===== 文本段落 =====

所以,根據《武經三書》刪改為《武略》的具體例證,我們可以推想,刪改四書五經是十分困難、甚至不能完成的事。

洪秀全雖然下詔刪書,其實他對此是不積極的。他寧可焚禁一切孔孟之書和否定一切古人古事。據清方記載,癸丑四月,即太平天國建都南京後兩個月、焚禁儒書正在醞釀或剛剛開始之時,「楊秀清忽稱天父附體下凡云:天命之謂性、率性之謂道,以及事父母能竭其力、事君能致其身,此等尚非妖話,未便一概全廢。」(註:《賊情彙纂》卷一二,《太平天國》第3冊,第327頁。)但此後數月,約當癸好三年夏秋,卻有「一切孔孟諸子百家妖書邪說者盡行焚除」的宣告,又對《天條書》、《太平詔書》大量刪改,其中《太平詔書》中的《原道覺世訓》篇還刪去了天父專門指出不可廢的「率性之謂道」一語。可見洪秀全對排斥孔孟的執著。這樣,甲寅四年正月楊秀清再以天父名義下凡,明確地肯定評價四書十三經,告誡不可毀棄「千古流傳之書」,不可使「千古英雄」、「忠正臣僚」、「忠良俊傑」湮沒不彰。迫於天父這樣明確具體的態度,洪秀全才下詔轉而實行刪書,但這是勉強的。1854年出版的《天情道理書》是楊秀清的部屬根據他的意圖、以他的名義編撰的,其中引用《詩》、《書》、《孟》六次,讚美皋陶、禹、伊、呂、管、樂、司馬遷、班固、關、張、趙雲等古人三十餘人次。但洪秀全親撰的《太平詔書》的續印本仍照舊刪除,不只原引的孔孟詩書仍被刪除,連舜、禹、稷、伯夷、叔齊等等「忠良俊傑」的姓名言行也繼續刪除,全未恢復。至《武略》,又繼續刪去古人古事。可以說,洪秀全對天父的聖旨實際上是陽奉陰違的。丙辰六年(1856年)楊秀清被殺,壓力解除了。為了維持宗教和政治的連貫性,他不能廢止、改變楊秀清的身份和天父的聖旨,他要繼續宣布四書五經在改定後准人民閱讀,但寧願把這件事無限期地拖延下來。從他晚年仍以古書為妖書、自己看後總用火焚的事實來看,他是寧願一概焚禁而不願刪後准讀的。

===== 所附紀錄 =====

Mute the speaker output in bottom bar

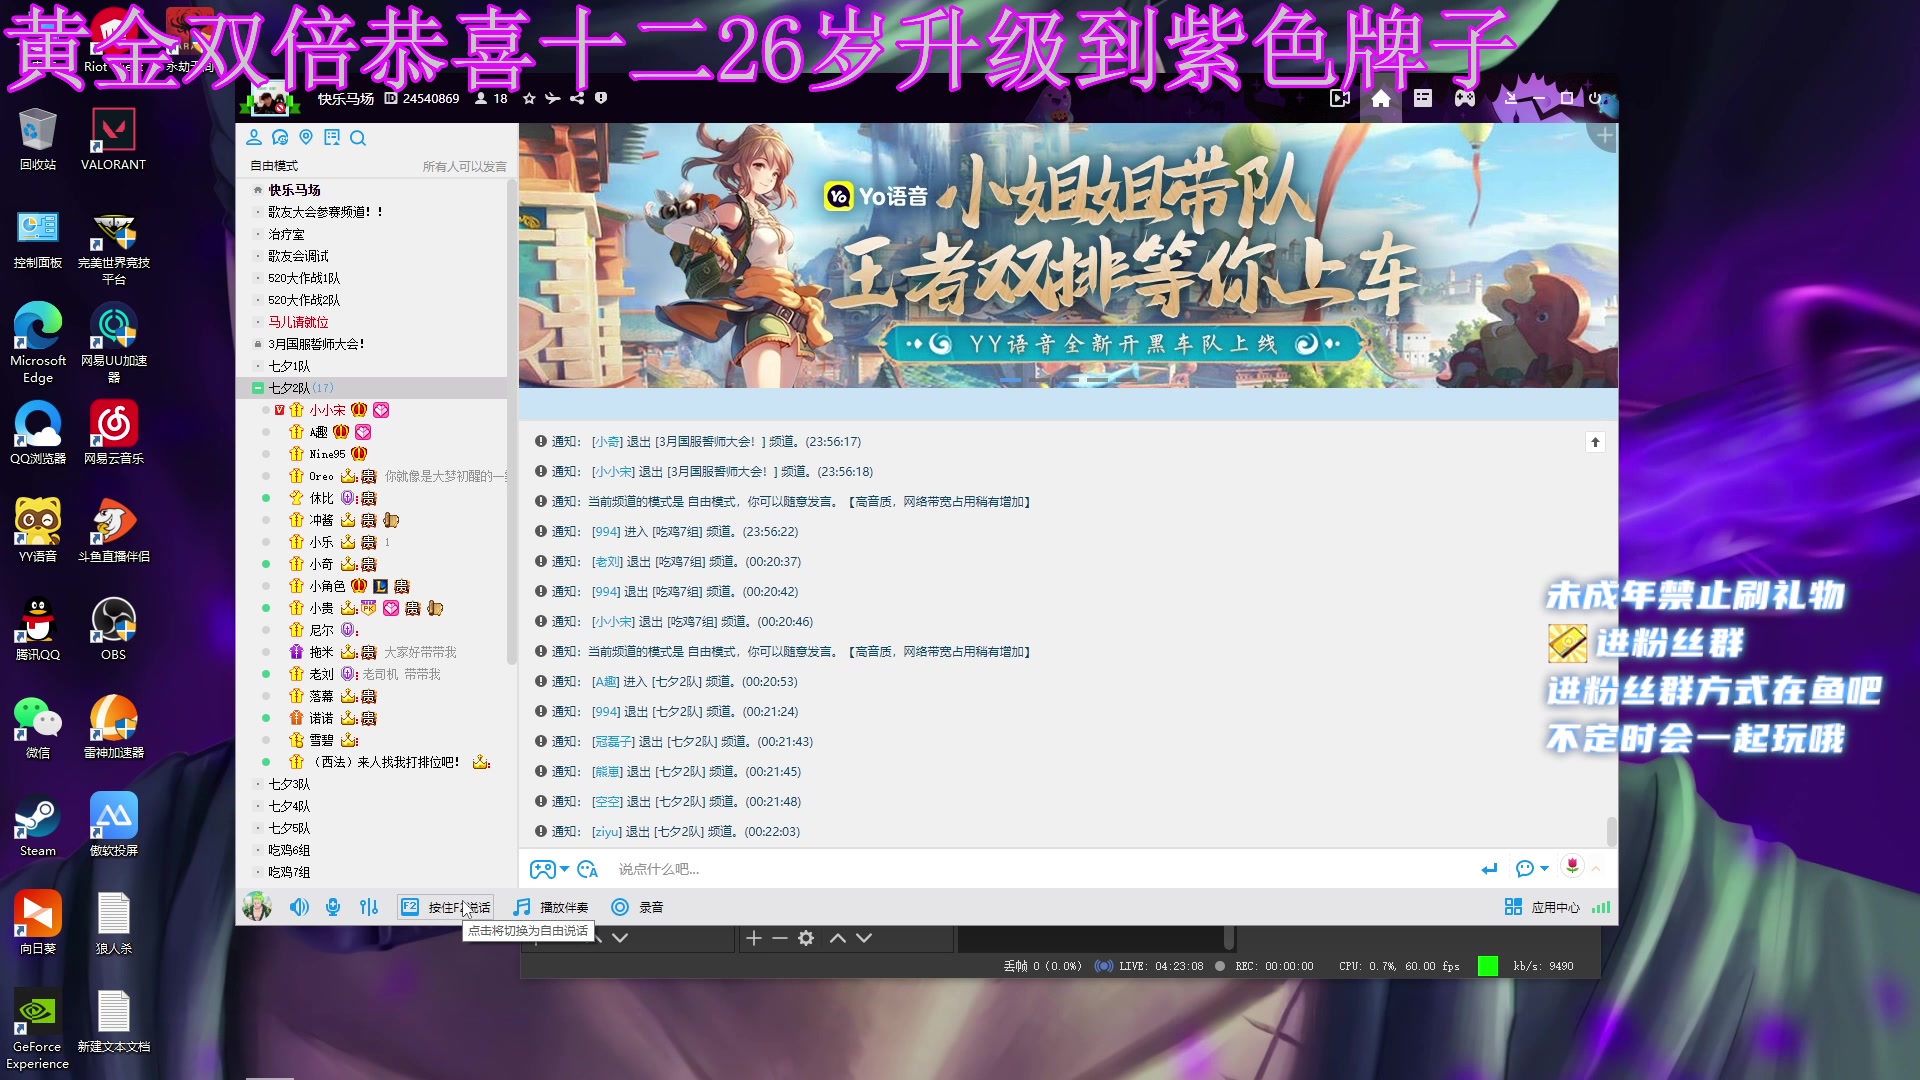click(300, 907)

=====
===== 所附紀錄 =====

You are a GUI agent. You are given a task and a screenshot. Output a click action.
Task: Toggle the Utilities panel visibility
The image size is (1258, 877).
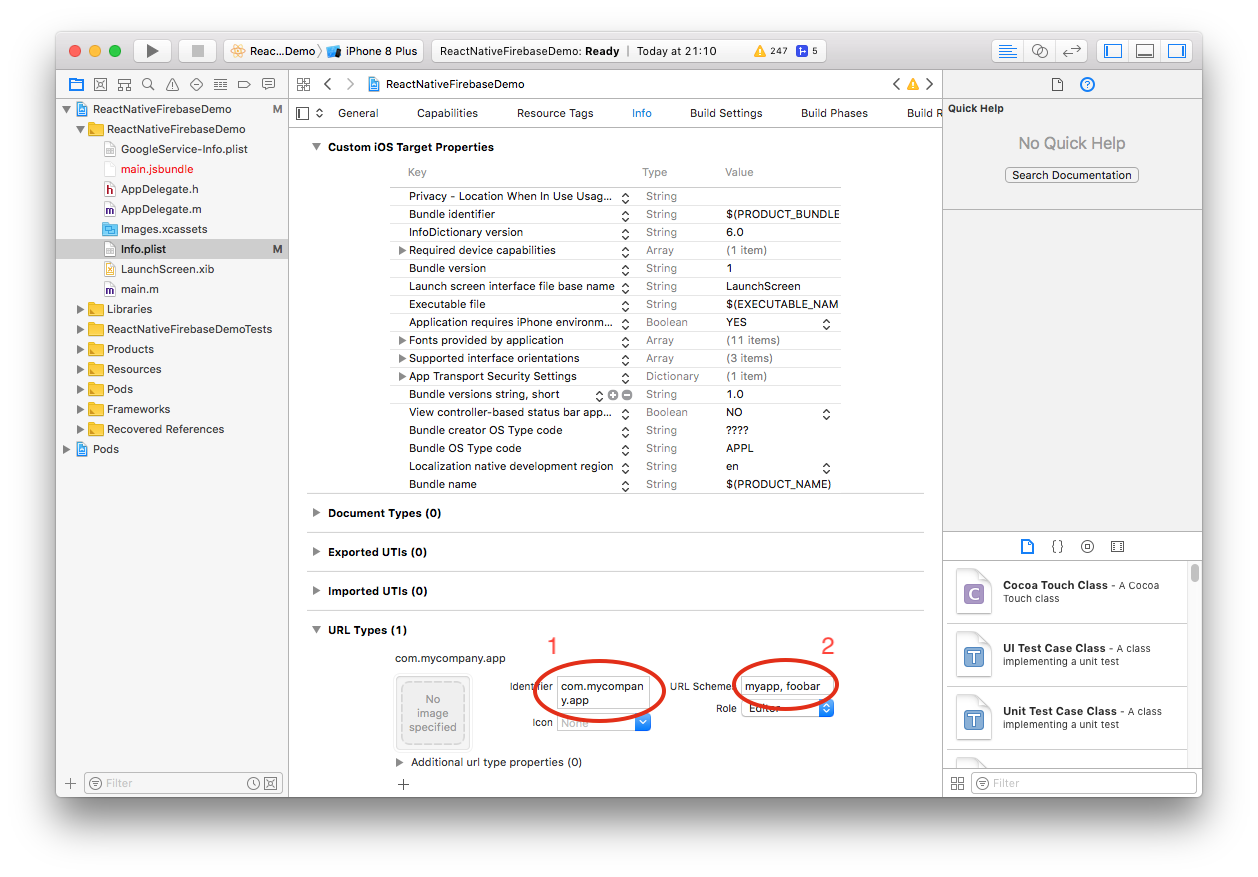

=====

▸ **任務**:
在談洪秀全刪書的文本段落中,楊秀清是在哪一年被殺的?

▸ **作答**:
楊秀清於丙辰六年(1856年)被殺。